Eine ältere Frau rastet mit zwei Freundinnen nach dem Gottesdienst in Tschenstochau am Rand der großen Wiese. „Liberal ist doch schlimmer als kommunistisch“, sagt sie, treue Hörerin von Radio Maria. Ihren Namen und Herkunftsort wollen die drei Frauen nicht nennen, nur so viel: sie kommen aus dem Osten. Und sie zählen auf, was ihnen an ihrem Land, dessen Zustand Radio Maria regelmäßig in den düstersten Farben malt, nicht behagt: die hohe Arbeitslosigkeit, die Auswanderung so vieler junger Leute, die vielen ausländischen Waren in den Supermärkten, „und alles ist so teuer“. Jedenfalls für Rentnerinnen im polnischen Osten.
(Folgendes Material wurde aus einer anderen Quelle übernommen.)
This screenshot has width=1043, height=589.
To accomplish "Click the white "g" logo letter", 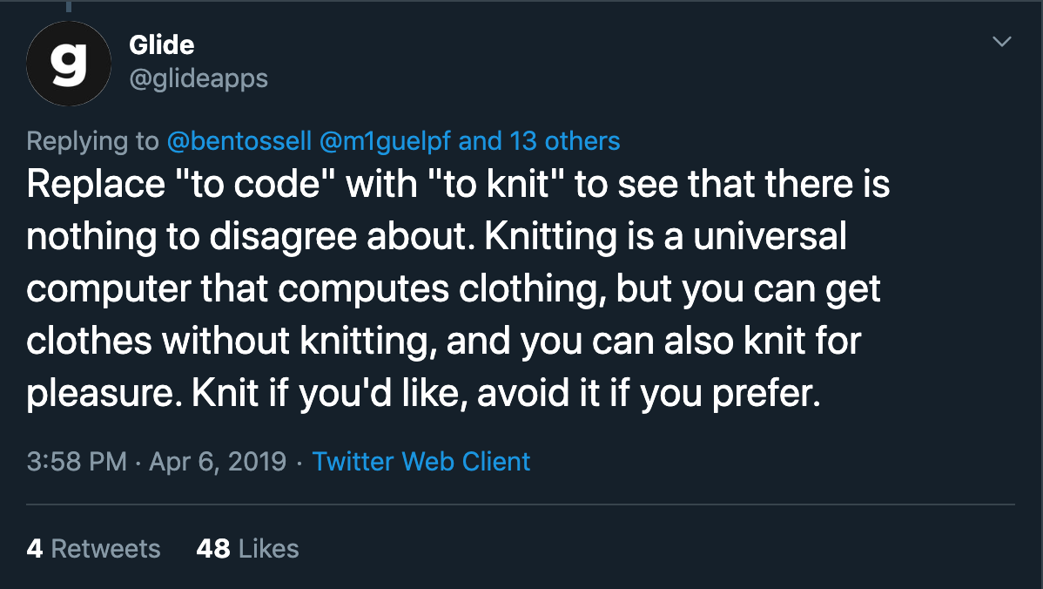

Die Wallfahrt nach Tschenstochau ist für sie „etwas Wunderbares“, und „Radio Maria ist sehr wichtig für mich“, sagt eine der drei. „Sie sagen uns die Wahrheit.“

So sehen es drei Männer aus der Stadt Ostrów Mazowiecka, die nach dem Ende der Predigt mit einem Schild und einer Fahne den Platz verlassen. Was sie von Vater Rydzyk halten? „Ich stimme hundertprozentig mit ihm überein“, antwortet einer von ihnen.